*Task statement*. Copy each of the following items word for word, without changing anything.

*Data for processing*.
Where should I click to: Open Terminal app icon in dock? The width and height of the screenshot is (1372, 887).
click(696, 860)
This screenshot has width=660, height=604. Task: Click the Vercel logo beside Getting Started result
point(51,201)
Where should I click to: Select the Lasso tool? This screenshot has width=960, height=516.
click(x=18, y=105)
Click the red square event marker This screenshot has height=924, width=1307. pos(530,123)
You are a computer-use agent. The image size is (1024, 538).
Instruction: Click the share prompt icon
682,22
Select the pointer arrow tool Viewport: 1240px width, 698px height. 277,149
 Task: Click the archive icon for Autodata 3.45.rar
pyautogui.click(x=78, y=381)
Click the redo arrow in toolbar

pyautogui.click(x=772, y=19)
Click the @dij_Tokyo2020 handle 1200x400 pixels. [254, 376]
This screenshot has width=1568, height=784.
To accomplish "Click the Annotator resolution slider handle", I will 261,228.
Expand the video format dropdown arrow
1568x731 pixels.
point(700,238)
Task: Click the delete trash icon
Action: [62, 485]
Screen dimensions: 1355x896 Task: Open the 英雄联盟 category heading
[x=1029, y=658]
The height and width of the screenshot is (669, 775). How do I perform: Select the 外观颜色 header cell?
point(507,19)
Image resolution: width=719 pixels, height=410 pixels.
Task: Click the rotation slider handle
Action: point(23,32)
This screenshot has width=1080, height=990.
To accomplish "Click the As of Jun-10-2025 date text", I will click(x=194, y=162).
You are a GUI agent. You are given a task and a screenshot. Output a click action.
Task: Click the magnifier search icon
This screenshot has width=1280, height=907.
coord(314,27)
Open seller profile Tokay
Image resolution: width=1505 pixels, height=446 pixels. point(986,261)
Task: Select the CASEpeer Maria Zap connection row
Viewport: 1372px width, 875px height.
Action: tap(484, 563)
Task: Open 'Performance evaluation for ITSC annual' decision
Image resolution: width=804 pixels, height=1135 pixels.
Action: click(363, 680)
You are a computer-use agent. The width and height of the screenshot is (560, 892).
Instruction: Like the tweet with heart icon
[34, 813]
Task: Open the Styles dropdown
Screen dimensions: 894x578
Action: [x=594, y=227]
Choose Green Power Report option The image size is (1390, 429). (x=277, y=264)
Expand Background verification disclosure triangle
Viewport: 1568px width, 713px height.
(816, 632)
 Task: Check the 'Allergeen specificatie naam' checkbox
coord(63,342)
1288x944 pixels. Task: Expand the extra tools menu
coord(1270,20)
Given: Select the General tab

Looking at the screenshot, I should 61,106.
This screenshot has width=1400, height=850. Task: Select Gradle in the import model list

*Solution*.
Where should I click to: Open Terminal app icon in dock? The width and height of the screenshot is (1372, 887).
click(696, 860)
This screenshot has width=660, height=604. Task: Click the Vercel logo beside Getting Started result
point(51,201)
Where should I click to: Select the Lasso tool? This screenshot has width=960, height=516.
click(x=18, y=105)
Click the red square event marker This screenshot has height=924, width=1307. pos(530,123)
You are a computer-use agent. The image size is (1024, 538).
Instruction: Click the share prompt icon
682,22
Select the pointer arrow tool Viewport: 1240px width, 698px height. 277,149
 Task: Click the archive icon for Autodata 3.45.rar
pyautogui.click(x=78, y=381)
Click the redo arrow in toolbar

pyautogui.click(x=772, y=19)
Click the @dij_Tokyo2020 handle 1200x400 pixels. [254, 376]
This screenshot has width=1568, height=784.
To accomplish "Click the Annotator resolution slider handle", I will 261,228.
Expand the video format dropdown arrow
1568x731 pixels.
point(700,238)
Task: Click the delete trash icon
Action: [62, 485]
Screen dimensions: 1355x896 Task: Open the 英雄联盟 category heading
[x=1029, y=658]
The height and width of the screenshot is (669, 775). How do I perform: Select the 外观颜色 header cell?
point(507,19)
Image resolution: width=719 pixels, height=410 pixels.
Task: Click the rotation slider handle
Action: point(23,32)
This screenshot has width=1080, height=990.
To accomplish "Click the As of Jun-10-2025 date text", I will click(x=194, y=162).
You are a GUI agent. You are given a task and a screenshot. Output a click action.
Task: Click the magnifier search icon
This screenshot has width=1280, height=907.
coord(314,27)
Open seller profile Tokay
Image resolution: width=1505 pixels, height=446 pixels. point(986,261)
Task: Select the CASEpeer Maria Zap connection row
Viewport: 1372px width, 875px height.
Action: tap(484, 563)
Task: Open 'Performance evaluation for ITSC annual' decision
Image resolution: width=804 pixels, height=1135 pixels.
Action: click(363, 680)
You are a computer-use agent. The width and height of the screenshot is (560, 892).
Instruction: Like the tweet with heart icon
[34, 813]
Task: Open the Styles dropdown
Screen dimensions: 894x578
Action: [x=594, y=227]
Choose Green Power Report option The image size is (1390, 429). (x=277, y=264)
Expand Background verification disclosure triangle
Viewport: 1568px width, 713px height.
(816, 632)
 Task: Check the 'Allergeen specificatie naam' checkbox
coord(63,342)
1288x944 pixels. Task: Expand the extra tools menu
coord(1270,20)
Given: Select the General tab

Looking at the screenshot, I should 61,106.
This screenshot has width=1400, height=850. Task: Select Gradle in the import model list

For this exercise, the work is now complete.